前回、残留農薬について取り上げましたが、今回は食品添加物について取り上げてみたいと思います。食品衛生法では、食品添加物は食品の製造過程で、または食品の加工や保存の目的で食品に添加、混和などの方法によって使用するものと定義されており、安全とその有効性が認められたものが法律で使用を許可されています。
食品添加物は、厚生労働省の定めによると「保存料や甘味料、着色料や香料など、製品の製造過程または食品の加工・保存の目的で使用されるもの」とされており、厳正な調査を経て「人の健康を損なわない」と認められたものだけが流通しています。
メリットとしては長くおいしく食べられる、旨味がしっかりと感じられるといったものがあげられ、今日の豊かな食生活を形作ってきています。令和元年6月時点食品添加物には大きく分けると4つの種類があります。

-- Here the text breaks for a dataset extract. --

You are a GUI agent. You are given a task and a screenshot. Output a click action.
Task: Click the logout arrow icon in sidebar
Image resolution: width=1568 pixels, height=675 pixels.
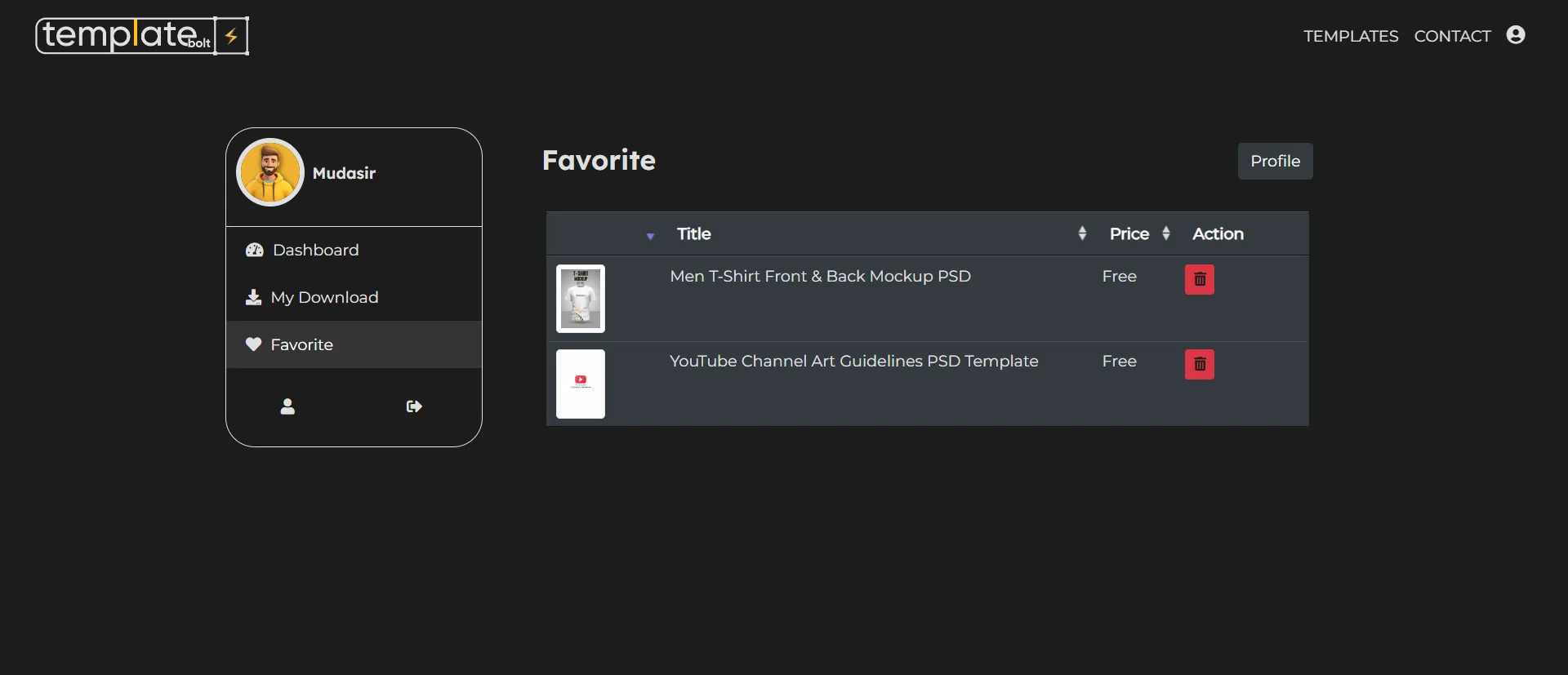tap(414, 406)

1つ目は安全性を評価した上で厚生労働大臣が指定したもの463品目
2つ目は「既存添加物」といって日本で既に使用され長い食経験があるもの(クチナシ色素や柿タンニンなど365品目)
3つ目は動植物から得られる天然の香料(バニラ香料やカニ香料など600品目)
4つ目は一般的に飲食に供されている「一般飲食物添加物」(イチゴジュースや寒天など100品目)
世界には多くの食品添加物がありますが、長年の食生活や制度の違いによって、それぞれの国において添加物の定義や対象食品の範囲、さらには使用可能な量なども異なっており、日本では安全とされ使用可能であっても、海外では使用禁止となっている食品添加物も多々あります。
例えば、日本においてゼリーや清涼飲料水などに多く使用されている「赤色2号」という着色料は、アメリカやEU諸国では発がん性やじんましんなどのリスクが高まるとされ、またショートニングやマーガリンを使用したパンや菓子に含まれる「トランス脂肪酸」には、心筋梗塞や脳卒中、認知症などのリスクが高まるとしてアメリカをはじめ台湾やカナダ、イギリス、オランダ、デンマーク、スイスなど多くの国では禁止または使用制限がかかっています。